--- START ---

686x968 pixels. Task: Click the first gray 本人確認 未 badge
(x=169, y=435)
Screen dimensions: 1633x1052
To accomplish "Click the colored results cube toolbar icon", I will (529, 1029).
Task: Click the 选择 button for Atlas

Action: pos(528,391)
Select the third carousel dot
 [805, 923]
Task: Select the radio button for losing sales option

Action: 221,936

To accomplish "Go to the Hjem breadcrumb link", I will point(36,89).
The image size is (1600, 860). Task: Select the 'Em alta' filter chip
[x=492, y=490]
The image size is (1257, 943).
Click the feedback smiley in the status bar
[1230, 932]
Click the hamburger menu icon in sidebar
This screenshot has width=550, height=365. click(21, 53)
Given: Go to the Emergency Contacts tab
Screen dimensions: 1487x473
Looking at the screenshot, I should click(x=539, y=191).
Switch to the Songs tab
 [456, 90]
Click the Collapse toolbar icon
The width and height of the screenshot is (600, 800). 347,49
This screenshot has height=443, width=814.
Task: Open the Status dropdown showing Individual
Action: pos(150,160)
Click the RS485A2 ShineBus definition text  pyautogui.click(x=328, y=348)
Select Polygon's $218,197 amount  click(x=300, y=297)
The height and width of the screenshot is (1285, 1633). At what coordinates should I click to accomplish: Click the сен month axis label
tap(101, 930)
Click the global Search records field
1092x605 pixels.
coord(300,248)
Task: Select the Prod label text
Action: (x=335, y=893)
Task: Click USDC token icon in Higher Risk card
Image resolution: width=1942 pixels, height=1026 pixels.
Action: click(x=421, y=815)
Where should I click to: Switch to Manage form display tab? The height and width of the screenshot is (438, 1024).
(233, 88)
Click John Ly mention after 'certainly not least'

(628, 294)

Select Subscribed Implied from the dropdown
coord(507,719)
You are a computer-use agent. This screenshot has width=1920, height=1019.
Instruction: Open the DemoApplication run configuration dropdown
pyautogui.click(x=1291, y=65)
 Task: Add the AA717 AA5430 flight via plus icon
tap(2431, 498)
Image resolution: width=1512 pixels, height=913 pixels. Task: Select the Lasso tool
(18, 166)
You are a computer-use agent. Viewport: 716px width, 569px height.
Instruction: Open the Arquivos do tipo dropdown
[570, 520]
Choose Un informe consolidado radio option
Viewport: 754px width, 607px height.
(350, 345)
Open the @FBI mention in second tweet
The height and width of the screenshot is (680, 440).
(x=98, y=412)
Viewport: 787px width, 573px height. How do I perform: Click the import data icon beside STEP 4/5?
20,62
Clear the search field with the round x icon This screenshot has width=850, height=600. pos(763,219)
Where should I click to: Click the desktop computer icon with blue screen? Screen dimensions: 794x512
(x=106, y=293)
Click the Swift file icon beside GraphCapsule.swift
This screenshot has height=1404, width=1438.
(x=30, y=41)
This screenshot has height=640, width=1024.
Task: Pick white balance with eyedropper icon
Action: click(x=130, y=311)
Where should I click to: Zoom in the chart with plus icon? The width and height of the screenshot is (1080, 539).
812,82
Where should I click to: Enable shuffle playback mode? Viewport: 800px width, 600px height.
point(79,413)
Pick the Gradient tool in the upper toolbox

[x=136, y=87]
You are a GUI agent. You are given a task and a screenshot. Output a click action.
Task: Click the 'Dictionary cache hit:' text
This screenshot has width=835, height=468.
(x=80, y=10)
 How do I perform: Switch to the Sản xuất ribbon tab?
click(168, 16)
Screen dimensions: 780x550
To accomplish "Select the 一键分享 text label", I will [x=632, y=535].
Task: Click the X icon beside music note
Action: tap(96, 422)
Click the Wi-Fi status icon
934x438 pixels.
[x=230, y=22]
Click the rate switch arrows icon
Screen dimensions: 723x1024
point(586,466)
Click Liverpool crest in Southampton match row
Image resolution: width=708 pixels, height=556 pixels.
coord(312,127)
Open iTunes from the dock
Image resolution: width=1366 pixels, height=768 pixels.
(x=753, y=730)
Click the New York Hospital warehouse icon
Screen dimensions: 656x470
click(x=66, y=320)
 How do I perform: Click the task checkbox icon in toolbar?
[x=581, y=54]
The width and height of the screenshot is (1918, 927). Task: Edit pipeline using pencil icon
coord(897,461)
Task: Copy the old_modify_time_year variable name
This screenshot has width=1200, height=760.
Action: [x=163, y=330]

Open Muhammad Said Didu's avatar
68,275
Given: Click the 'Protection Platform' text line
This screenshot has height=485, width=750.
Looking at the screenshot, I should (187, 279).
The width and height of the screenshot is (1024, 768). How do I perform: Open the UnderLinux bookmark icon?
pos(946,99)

--- END ---

_ACTION ITEM:_ Going down the listing above, begin printing at the line with "Click the feedback smiley in the status bar" and finish with the line with "You are a computer-use agent. Viewport: 716px", exactly as they appear.

_SOLUTION:_
Click the feedback smiley in the status bar
[1230, 932]
Click the hamburger menu icon in sidebar
This screenshot has width=550, height=365. click(21, 53)
Given: Go to the Emergency Contacts tab
Screen dimensions: 1487x473
Looking at the screenshot, I should click(x=539, y=191).
Switch to the Songs tab
 [456, 90]
Click the Collapse toolbar icon
The width and height of the screenshot is (600, 800). 347,49
This screenshot has height=443, width=814.
Task: Open the Status dropdown showing Individual
Action: pos(150,160)
Click the RS485A2 ShineBus definition text  pyautogui.click(x=328, y=348)
Select Polygon's $218,197 amount  click(x=300, y=297)
The height and width of the screenshot is (1285, 1633). At what coordinates should I click to accomplish: Click the сен month axis label
tap(101, 930)
Click the global Search records field
1092x605 pixels.
coord(300,248)
Task: Select the Prod label text
Action: (x=335, y=893)
Task: Click USDC token icon in Higher Risk card
Image resolution: width=1942 pixels, height=1026 pixels.
Action: click(x=421, y=815)
Where should I click to: Switch to Manage form display tab? The height and width of the screenshot is (438, 1024).
(233, 88)
Click John Ly mention after 'certainly not least'

(628, 294)

Select Subscribed Implied from the dropdown
coord(507,719)
You are a computer-use agent. This screenshot has width=1920, height=1019.
Instruction: Open the DemoApplication run configuration dropdown
pyautogui.click(x=1291, y=65)
 Task: Add the AA717 AA5430 flight via plus icon
tap(2431, 498)
Image resolution: width=1512 pixels, height=913 pixels. Task: Select the Lasso tool
(18, 166)
You are a computer-use agent. Viewport: 716px width, 569px height.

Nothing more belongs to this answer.